=== RAW DATA ===
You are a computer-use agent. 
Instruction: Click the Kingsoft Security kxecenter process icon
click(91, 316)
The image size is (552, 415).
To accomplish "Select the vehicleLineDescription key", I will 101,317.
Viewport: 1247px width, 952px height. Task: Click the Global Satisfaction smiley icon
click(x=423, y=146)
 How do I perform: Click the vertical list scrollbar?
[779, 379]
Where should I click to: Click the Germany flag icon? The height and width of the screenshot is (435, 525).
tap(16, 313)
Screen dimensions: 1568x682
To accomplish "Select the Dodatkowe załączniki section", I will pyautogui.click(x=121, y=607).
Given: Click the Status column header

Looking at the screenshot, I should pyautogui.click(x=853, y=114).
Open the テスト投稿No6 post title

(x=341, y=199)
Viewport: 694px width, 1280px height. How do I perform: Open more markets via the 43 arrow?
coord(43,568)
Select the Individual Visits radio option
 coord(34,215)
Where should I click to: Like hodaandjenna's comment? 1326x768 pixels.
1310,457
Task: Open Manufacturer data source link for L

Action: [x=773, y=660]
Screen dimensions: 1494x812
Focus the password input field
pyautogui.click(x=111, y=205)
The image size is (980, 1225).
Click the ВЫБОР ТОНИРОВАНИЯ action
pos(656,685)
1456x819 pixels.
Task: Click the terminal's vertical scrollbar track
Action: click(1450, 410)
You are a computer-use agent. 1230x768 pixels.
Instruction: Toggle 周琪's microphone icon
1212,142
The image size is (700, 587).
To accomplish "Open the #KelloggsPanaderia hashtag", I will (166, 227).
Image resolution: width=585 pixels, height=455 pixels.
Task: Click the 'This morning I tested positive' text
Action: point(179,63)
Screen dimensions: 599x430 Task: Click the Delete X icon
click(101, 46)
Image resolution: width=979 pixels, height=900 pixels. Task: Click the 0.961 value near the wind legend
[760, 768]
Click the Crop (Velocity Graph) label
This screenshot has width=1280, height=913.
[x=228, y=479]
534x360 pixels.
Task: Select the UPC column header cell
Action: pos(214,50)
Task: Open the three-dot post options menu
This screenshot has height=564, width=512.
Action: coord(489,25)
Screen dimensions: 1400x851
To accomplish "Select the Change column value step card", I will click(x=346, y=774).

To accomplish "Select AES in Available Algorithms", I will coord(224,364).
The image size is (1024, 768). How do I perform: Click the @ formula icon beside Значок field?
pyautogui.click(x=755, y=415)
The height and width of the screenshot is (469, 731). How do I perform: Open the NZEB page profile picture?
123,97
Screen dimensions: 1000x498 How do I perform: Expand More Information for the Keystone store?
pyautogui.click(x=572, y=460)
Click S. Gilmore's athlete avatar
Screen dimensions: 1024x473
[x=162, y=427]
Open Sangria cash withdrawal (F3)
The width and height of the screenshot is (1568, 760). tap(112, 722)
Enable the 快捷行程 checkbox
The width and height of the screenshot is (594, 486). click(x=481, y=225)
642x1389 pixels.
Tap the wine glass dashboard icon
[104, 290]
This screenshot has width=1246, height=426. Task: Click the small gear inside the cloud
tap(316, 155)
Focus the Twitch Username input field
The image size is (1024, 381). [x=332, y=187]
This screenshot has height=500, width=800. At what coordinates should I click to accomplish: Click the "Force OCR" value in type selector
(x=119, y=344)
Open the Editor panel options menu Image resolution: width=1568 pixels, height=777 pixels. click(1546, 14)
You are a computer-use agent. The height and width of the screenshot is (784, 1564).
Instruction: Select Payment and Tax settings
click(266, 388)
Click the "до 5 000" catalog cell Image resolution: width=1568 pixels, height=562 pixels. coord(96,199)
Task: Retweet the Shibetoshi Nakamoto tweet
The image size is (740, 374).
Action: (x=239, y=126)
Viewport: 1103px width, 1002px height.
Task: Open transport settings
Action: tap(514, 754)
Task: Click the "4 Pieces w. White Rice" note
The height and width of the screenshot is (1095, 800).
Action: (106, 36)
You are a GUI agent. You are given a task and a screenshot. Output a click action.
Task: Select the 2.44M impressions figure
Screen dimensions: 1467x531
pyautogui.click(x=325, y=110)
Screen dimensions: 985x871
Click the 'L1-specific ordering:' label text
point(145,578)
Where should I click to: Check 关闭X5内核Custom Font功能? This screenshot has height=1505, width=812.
===
Return the full material exactly.

▸ **EXPECTED ANSWER**
You are a computer-use agent. 
Instruction: Click the Kingsoft Security kxecenter process icon
click(91, 316)
The image size is (552, 415).
To accomplish "Select the vehicleLineDescription key", I will 101,317.
Viewport: 1247px width, 952px height. Task: Click the Global Satisfaction smiley icon
click(x=423, y=146)
 How do I perform: Click the vertical list scrollbar?
[779, 379]
Where should I click to: Click the Germany flag icon? The height and width of the screenshot is (435, 525).
tap(16, 313)
Screen dimensions: 1568x682
To accomplish "Select the Dodatkowe załączniki section", I will pyautogui.click(x=121, y=607).
Given: Click the Status column header

Looking at the screenshot, I should pyautogui.click(x=853, y=114).
Open the テスト投稿No6 post title

(x=341, y=199)
Viewport: 694px width, 1280px height. How do I perform: Open more markets via the 43 arrow?
coord(43,568)
Select the Individual Visits radio option
 coord(34,215)
Where should I click to: Like hodaandjenna's comment? 1326x768 pixels.
1310,457
Task: Open Manufacturer data source link for L

Action: [x=773, y=660]
Screen dimensions: 1494x812
Focus the password input field
pyautogui.click(x=111, y=205)
The image size is (980, 1225).
Click the ВЫБОР ТОНИРОВАНИЯ action
pos(656,685)
1456x819 pixels.
Task: Click the terminal's vertical scrollbar track
Action: click(1450, 410)
You are a computer-use agent. 1230x768 pixels.
Instruction: Toggle 周琪's microphone icon
1212,142
The image size is (700, 587).
To accomplish "Open the #KelloggsPanaderia hashtag", I will (166, 227).
Image resolution: width=585 pixels, height=455 pixels.
Task: Click the 'This morning I tested positive' text
Action: point(179,63)
Screen dimensions: 599x430 Task: Click the Delete X icon
click(101, 46)
Image resolution: width=979 pixels, height=900 pixels. Task: Click the 0.961 value near the wind legend
[760, 768]
Click the Crop (Velocity Graph) label
This screenshot has width=1280, height=913.
[x=228, y=479]
534x360 pixels.
Task: Select the UPC column header cell
Action: pos(214,50)
Task: Open the three-dot post options menu
This screenshot has height=564, width=512.
Action: coord(489,25)
Screen dimensions: 1400x851
To accomplish "Select the Change column value step card", I will click(x=346, y=774).

To accomplish "Select AES in Available Algorithms", I will coord(224,364).
The image size is (1024, 768). How do I perform: Click the @ formula icon beside Значок field?
pyautogui.click(x=755, y=415)
The height and width of the screenshot is (469, 731). How do I perform: Open the NZEB page profile picture?
123,97
Screen dimensions: 1000x498 How do I perform: Expand More Information for the Keystone store?
pyautogui.click(x=572, y=460)
Click S. Gilmore's athlete avatar
Screen dimensions: 1024x473
[x=162, y=427]
Open Sangria cash withdrawal (F3)
The width and height of the screenshot is (1568, 760). tap(112, 722)
Enable the 快捷行程 checkbox
The width and height of the screenshot is (594, 486). click(x=481, y=225)
642x1389 pixels.
Tap the wine glass dashboard icon
[104, 290]
This screenshot has width=1246, height=426. Task: Click the small gear inside the cloud
tap(316, 155)
Focus the Twitch Username input field
The image size is (1024, 381). [x=332, y=187]
This screenshot has height=500, width=800. At what coordinates should I click to accomplish: Click the "Force OCR" value in type selector
(x=119, y=344)
Open the Editor panel options menu Image resolution: width=1568 pixels, height=777 pixels. click(1546, 14)
You are a computer-use agent. The height and width of the screenshot is (784, 1564).
Instruction: Select Payment and Tax settings
click(266, 388)
Click the "до 5 000" catalog cell Image resolution: width=1568 pixels, height=562 pixels. coord(96,199)
Task: Retweet the Shibetoshi Nakamoto tweet
The image size is (740, 374).
Action: (x=239, y=126)
Viewport: 1103px width, 1002px height.
Task: Open transport settings
Action: tap(514, 754)
Task: Click the "4 Pieces w. White Rice" note
The height and width of the screenshot is (1095, 800).
Action: (106, 36)
You are a GUI agent. You are given a task and a screenshot. Output a click action.
Task: Select the 2.44M impressions figure
Screen dimensions: 1467x531
pyautogui.click(x=325, y=110)
Screen dimensions: 985x871
Click the 'L1-specific ordering:' label text
point(145,578)
Where should I click to: Check 关闭X5内核Custom Font功能? This screenshot has height=1505, width=812.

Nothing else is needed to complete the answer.